What is part of the hypercoagulable state in Virchow’s triad?
- Cancer
- Oestrogen therapy
- Pregnancy
- Acute inflammatory disorder
- Acute infection
What is part of the endothelial injury in Virchow’s triad?
- Trauma or surgery
- Venous valve disease
- Atherosclerosis
What is part of the circulatory stasis in Virchow’s triad?
- Left ventricular dysfunction
- Immobility
- Venous insufficiency
- Previous VTE
DVT clinical manifestations:
- Limb oedema (excessive accumulation of fluid within the interstitial space)

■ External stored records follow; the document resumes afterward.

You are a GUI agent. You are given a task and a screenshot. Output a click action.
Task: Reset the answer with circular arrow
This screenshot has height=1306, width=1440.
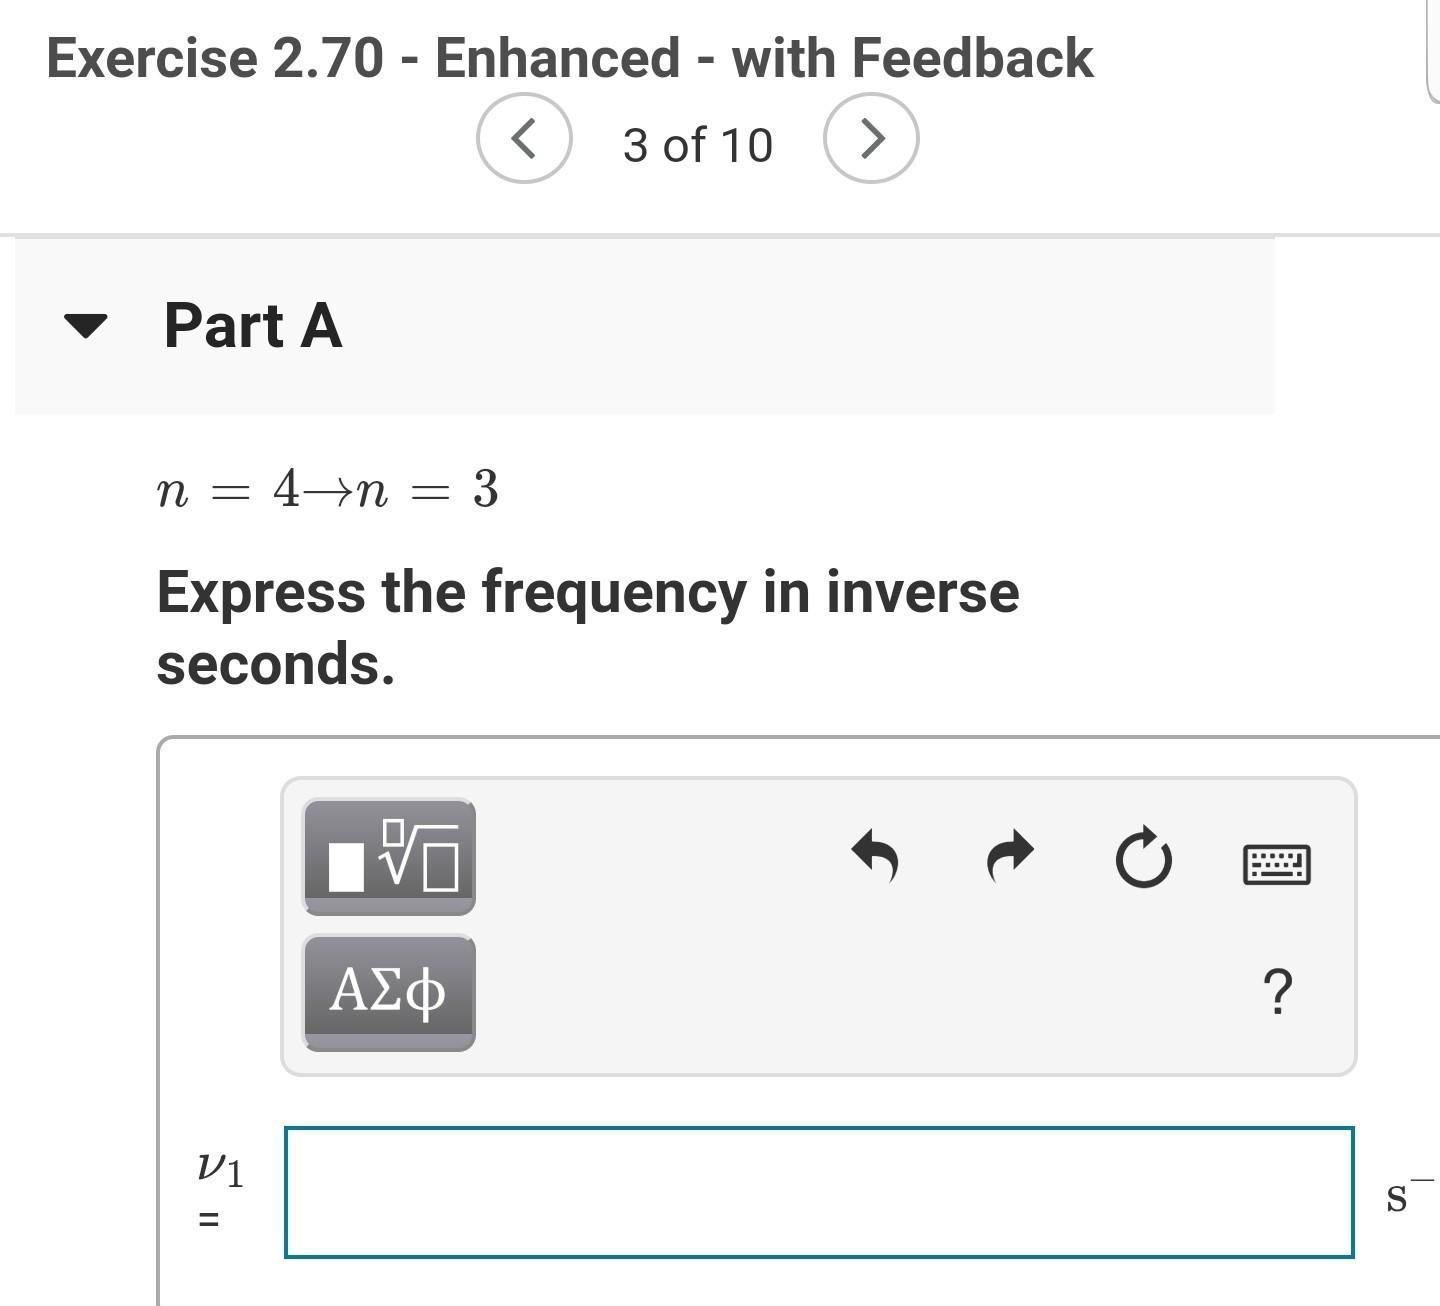tap(1143, 858)
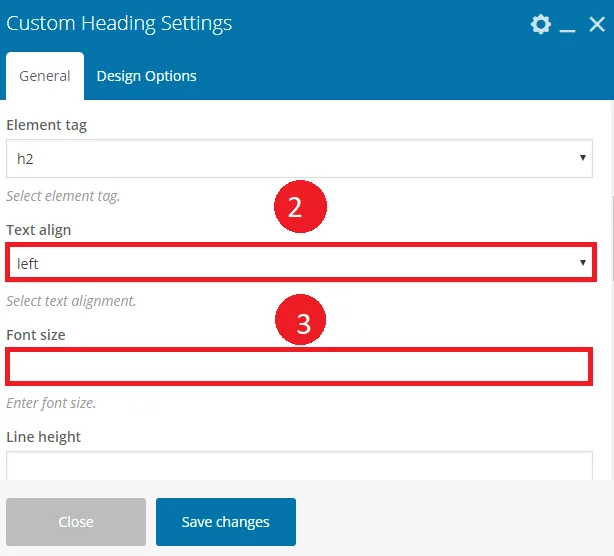
Task: Click the arrow on the Element tag select
Action: 583,157
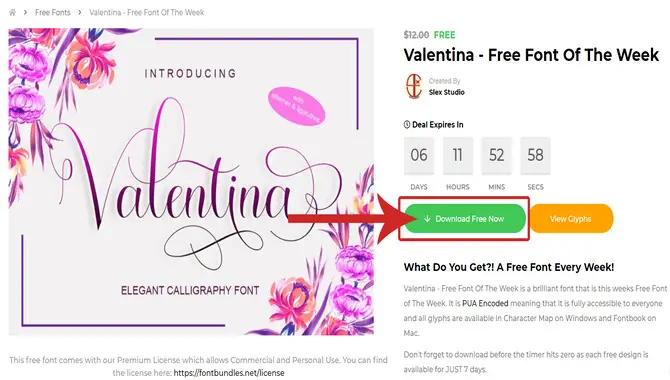
Task: Click the Valentina - Free Font Of The Week title
Action: point(531,55)
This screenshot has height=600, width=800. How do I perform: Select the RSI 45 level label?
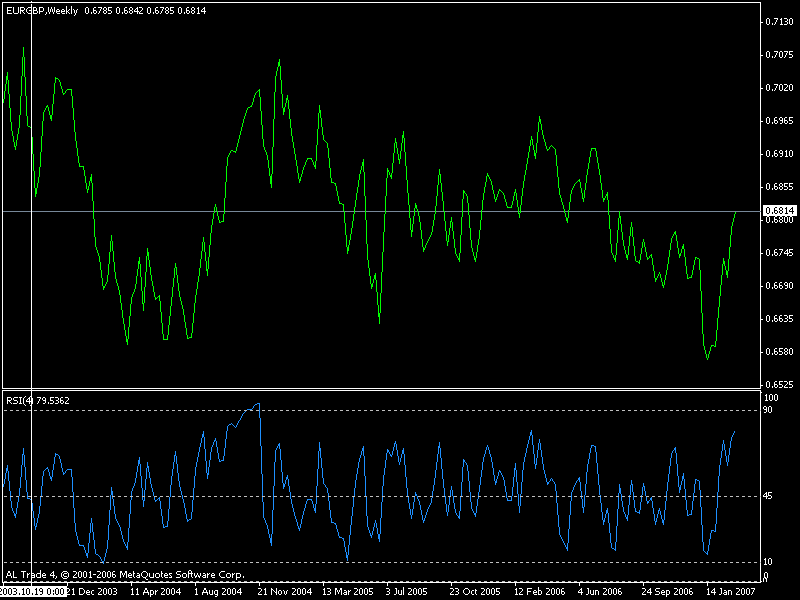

- Dilated visible superficial veins
- Dull ache along the limb
- Paresthesia
- Warm skin
- Redness
DVT nursing management:
- Reducing risk factors
- Providing patient education
- Administering anticoagulant and/or thrombolytic medications
- Promoting mobility
- Monitoring coagulation factors and clotting times
- Monitoring for bleeding associated with pharmacological therapy
- Monitoring and managing pain to provide comfort
DVT diagnostic investigations:
Diagnostic tests may include;
- Blood test measuring D-Dimer: D-Dimer is a fragment of fibrin formed as a result of fibrin degradation and clot lysis - elevated level suggests venous thrombosis
- Duplex Ultrasound: using high frequency sound waves to measure the speed and structure of the blood flow in the arteries and veins
What is coagulation?
Coagulation involves the conversion of liquid blood to a solid clot - to plug holes in injured blood vessels to prevent life threatening haemorrhage.
What are the two pathways of the clotting cascade?
The clotting cascade has two pathways termed the intrinsic (all coagulation factors are within the blood vessel) and extrinsic (some components outside of the blood vessel) pathways.
Examples of anticoagulants:
- Heparin
- Warfarin
- Low molecular weight heparin
- Novel oral anticoagulants (dabigantin, rivaroxaban)
Examples of antiplatelets:
- Aspirin
- Clopidogrel
What are thrombolytics?
Dissolves (lyse) blood clots (thrombi)
- Tissue plasminogen activator (tPA)
- Streptokinase (SK)
- Urokinase (UK)
Heparin mechanism of action:
Heparin inhibits coagulation by activating antithrombin III. Antithrombin III inhibits thrombin, which you will remember is part of the coagulation cascade heparin increases the affinity of antithrombin III for the products it binds to.